To do: From the data below, copy out word for word every line starting at the line that contains "coordinates (1197, 462)." and ending at the line that contains "pyautogui.click(x=672, y=130)", both included.

Data:
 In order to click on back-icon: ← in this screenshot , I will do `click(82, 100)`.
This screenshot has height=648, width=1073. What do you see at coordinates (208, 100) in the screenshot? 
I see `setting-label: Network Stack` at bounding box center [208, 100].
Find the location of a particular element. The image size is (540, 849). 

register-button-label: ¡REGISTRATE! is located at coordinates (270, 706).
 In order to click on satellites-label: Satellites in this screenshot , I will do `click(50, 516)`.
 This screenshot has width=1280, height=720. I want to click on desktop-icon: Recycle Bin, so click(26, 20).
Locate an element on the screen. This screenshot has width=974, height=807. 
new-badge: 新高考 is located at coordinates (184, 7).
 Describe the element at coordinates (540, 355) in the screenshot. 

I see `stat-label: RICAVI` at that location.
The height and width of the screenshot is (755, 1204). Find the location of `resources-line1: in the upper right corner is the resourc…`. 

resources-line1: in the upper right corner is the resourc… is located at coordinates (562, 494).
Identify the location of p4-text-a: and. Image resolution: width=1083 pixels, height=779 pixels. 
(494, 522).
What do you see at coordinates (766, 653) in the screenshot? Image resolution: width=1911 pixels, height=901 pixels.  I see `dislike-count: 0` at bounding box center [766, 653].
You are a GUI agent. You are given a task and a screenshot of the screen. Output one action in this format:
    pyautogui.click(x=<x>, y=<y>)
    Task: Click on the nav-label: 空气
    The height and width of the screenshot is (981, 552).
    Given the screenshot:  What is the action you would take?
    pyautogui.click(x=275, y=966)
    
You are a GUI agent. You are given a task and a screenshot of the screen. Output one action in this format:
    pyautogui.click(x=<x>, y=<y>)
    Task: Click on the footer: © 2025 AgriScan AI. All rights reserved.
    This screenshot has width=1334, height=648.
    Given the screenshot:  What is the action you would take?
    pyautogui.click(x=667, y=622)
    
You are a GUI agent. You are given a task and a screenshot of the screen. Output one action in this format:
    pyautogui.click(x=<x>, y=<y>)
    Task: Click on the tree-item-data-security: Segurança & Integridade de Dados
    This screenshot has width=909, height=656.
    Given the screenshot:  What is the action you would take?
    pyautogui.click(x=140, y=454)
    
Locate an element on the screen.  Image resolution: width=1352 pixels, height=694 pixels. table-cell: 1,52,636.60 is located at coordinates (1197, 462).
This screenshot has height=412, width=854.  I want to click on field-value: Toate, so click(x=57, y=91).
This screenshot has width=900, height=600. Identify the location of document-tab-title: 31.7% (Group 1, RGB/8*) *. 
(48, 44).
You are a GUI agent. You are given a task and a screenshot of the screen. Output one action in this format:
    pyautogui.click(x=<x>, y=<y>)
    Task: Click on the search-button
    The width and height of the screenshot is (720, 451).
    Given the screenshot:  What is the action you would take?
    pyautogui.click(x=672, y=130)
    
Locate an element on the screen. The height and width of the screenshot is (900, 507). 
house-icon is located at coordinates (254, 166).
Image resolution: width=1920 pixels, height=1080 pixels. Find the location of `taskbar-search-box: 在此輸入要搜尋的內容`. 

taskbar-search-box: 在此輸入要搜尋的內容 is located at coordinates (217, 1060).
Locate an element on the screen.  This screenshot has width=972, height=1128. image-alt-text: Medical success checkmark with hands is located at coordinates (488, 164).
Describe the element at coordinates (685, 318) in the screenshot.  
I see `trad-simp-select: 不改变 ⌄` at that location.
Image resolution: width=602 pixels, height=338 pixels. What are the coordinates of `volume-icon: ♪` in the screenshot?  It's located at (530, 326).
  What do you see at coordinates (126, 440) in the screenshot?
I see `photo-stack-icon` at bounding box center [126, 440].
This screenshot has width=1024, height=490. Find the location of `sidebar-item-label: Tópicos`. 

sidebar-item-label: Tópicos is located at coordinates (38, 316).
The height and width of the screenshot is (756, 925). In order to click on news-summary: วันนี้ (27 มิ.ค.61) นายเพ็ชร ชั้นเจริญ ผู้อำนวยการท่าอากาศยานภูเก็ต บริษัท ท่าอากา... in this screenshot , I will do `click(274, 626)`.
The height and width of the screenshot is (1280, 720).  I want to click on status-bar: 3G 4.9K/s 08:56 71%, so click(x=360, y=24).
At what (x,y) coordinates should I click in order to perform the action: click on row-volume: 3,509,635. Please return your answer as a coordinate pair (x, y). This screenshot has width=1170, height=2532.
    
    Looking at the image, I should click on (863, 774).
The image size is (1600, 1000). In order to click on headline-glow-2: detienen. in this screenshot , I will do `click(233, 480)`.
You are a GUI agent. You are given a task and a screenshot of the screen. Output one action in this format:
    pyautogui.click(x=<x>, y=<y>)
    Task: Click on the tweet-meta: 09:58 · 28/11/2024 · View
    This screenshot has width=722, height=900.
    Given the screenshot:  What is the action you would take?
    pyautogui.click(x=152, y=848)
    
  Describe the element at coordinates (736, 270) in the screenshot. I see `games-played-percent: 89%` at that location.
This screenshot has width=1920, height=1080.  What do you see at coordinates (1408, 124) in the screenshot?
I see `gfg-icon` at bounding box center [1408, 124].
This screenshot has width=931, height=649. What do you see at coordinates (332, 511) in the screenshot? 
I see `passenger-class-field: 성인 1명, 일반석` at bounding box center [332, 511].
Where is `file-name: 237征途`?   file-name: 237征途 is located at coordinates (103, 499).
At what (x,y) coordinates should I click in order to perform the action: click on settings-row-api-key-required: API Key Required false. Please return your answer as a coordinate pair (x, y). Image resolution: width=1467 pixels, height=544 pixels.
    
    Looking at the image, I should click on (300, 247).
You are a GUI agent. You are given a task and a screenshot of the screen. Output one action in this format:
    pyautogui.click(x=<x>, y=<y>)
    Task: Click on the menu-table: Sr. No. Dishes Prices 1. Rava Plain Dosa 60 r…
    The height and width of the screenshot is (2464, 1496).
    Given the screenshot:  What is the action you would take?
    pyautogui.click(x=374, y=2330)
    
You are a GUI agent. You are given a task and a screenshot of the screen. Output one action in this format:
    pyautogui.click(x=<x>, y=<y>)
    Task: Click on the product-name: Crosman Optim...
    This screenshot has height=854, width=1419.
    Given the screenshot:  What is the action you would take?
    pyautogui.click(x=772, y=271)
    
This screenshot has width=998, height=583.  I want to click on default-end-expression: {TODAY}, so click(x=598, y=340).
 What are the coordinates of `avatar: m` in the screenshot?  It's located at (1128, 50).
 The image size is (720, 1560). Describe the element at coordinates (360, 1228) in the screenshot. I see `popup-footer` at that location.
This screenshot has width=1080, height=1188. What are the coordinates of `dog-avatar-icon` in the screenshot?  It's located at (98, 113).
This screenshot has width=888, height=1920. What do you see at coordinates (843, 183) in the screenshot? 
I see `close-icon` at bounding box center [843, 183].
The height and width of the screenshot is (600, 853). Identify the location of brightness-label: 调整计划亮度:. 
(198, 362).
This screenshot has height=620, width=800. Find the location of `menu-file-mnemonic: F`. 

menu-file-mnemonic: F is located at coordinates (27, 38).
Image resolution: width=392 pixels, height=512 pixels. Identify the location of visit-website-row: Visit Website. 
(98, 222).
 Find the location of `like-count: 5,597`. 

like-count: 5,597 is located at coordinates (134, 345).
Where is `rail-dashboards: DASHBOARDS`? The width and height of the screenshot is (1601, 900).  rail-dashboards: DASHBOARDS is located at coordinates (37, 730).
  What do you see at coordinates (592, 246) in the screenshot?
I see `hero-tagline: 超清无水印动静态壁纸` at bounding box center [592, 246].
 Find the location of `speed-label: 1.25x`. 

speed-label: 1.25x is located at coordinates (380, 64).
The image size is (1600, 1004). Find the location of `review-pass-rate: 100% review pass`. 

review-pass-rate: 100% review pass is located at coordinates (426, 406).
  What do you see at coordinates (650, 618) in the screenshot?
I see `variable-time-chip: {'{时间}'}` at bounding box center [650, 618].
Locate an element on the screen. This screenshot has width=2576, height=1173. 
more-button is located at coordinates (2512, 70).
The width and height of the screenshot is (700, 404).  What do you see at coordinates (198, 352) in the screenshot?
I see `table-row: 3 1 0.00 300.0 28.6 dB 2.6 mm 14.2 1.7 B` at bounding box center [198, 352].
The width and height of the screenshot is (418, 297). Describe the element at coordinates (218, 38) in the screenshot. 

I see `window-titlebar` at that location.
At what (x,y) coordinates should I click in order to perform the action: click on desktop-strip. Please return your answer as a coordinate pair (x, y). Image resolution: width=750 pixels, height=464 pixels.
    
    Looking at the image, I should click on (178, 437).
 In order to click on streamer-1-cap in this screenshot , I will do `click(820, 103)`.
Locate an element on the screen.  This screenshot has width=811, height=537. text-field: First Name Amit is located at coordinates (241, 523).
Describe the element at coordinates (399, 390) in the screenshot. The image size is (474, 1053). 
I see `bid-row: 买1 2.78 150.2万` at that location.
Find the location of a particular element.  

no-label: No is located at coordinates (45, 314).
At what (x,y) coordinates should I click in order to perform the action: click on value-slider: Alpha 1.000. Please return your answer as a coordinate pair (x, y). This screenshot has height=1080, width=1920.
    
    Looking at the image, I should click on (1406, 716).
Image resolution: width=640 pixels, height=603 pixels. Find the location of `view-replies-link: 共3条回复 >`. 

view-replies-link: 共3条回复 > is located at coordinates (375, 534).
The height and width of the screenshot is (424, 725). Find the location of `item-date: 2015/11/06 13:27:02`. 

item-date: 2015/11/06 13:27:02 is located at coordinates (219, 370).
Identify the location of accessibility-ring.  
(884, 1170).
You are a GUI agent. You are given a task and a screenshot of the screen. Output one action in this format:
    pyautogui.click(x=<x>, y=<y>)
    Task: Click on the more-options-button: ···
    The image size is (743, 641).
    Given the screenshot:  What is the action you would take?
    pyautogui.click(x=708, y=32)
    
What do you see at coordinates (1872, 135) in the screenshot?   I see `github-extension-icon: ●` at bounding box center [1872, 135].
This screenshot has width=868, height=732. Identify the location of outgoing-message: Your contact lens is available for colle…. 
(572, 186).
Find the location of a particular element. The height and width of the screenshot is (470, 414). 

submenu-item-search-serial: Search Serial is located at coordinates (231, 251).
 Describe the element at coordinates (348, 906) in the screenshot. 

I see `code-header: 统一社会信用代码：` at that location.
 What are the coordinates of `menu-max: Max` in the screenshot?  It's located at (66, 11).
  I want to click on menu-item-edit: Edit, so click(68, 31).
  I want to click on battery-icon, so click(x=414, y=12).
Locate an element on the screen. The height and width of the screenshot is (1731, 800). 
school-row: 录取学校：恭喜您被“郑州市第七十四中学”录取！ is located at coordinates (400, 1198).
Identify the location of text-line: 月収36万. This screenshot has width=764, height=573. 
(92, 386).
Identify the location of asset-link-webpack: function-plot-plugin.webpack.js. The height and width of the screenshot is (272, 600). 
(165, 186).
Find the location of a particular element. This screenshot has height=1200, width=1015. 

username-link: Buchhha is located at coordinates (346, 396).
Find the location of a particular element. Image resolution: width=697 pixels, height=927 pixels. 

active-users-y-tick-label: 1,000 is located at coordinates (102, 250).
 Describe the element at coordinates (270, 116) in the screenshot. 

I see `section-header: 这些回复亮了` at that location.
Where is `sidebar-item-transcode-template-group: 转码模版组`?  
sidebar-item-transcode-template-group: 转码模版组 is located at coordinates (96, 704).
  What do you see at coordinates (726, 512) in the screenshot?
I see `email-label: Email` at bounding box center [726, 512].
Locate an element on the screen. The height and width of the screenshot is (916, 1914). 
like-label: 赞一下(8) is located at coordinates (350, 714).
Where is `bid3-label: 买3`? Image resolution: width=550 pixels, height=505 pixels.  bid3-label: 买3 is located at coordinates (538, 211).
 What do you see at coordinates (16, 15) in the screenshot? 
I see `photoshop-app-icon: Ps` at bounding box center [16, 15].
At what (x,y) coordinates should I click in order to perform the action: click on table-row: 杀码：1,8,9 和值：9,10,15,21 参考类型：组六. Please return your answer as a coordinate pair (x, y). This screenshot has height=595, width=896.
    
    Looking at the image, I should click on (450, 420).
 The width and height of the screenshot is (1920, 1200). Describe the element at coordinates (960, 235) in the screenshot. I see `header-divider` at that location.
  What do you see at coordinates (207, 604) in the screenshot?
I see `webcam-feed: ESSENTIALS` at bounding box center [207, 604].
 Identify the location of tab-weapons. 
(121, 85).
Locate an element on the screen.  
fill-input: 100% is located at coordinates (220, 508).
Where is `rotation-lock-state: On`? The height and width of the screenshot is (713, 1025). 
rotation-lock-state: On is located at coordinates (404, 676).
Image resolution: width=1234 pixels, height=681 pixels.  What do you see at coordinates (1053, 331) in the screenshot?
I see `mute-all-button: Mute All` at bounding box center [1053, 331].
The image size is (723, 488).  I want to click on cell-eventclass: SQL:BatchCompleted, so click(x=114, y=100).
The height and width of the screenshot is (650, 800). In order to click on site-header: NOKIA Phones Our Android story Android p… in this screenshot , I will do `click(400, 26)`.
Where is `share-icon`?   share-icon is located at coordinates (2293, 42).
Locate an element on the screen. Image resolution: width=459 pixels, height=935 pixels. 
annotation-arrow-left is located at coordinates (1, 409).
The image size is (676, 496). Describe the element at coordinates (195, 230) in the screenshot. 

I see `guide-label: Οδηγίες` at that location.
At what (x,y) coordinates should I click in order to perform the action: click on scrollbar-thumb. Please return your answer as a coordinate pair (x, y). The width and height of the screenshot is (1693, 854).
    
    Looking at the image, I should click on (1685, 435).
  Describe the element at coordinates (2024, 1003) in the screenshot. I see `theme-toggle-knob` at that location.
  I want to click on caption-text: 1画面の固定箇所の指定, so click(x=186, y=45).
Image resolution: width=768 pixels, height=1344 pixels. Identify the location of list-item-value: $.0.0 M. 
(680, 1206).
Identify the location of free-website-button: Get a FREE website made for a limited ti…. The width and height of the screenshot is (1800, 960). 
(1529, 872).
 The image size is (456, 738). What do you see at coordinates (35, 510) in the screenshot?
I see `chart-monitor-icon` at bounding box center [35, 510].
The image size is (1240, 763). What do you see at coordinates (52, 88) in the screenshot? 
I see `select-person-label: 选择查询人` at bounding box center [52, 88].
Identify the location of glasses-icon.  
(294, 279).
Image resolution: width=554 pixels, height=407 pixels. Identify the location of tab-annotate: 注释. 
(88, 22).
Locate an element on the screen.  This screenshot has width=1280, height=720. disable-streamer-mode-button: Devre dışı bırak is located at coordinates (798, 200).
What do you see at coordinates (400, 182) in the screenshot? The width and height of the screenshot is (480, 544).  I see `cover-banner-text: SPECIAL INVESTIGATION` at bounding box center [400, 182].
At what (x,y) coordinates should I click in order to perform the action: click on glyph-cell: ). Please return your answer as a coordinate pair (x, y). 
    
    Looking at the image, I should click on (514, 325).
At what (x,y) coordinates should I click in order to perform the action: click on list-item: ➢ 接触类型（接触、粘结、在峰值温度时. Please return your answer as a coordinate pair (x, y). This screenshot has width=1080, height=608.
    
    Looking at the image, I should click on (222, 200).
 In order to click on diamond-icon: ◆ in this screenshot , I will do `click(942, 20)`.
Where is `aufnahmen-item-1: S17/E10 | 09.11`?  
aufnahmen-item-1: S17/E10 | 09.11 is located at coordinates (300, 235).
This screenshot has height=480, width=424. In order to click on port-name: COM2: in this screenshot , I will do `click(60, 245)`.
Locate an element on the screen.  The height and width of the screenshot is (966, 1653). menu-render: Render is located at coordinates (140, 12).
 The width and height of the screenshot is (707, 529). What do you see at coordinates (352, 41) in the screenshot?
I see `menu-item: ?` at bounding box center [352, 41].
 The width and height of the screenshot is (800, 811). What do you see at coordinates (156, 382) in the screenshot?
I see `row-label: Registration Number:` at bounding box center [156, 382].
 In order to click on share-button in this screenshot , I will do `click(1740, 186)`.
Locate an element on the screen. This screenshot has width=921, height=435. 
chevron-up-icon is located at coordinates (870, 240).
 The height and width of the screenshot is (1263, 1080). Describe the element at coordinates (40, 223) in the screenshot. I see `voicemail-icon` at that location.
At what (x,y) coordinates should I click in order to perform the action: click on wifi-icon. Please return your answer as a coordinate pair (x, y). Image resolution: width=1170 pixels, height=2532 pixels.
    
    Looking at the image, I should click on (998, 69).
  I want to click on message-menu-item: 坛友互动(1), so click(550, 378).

Written solution:
Locate an element on the screen.  Image resolution: width=1352 pixels, height=694 pixels. table-cell: 1,52,636.60 is located at coordinates (1197, 462).
This screenshot has height=412, width=854.  I want to click on field-value: Toate, so click(x=57, y=91).
This screenshot has width=900, height=600. Identify the location of document-tab-title: 31.7% (Group 1, RGB/8*) *. 
(48, 44).
You are a GUI agent. You are given a task and a screenshot of the screen. Output one action in this format:
    pyautogui.click(x=<x>, y=<y>)
    Task: Click on the search-button
    The width and height of the screenshot is (720, 451).
    Given the screenshot:  What is the action you would take?
    pyautogui.click(x=672, y=130)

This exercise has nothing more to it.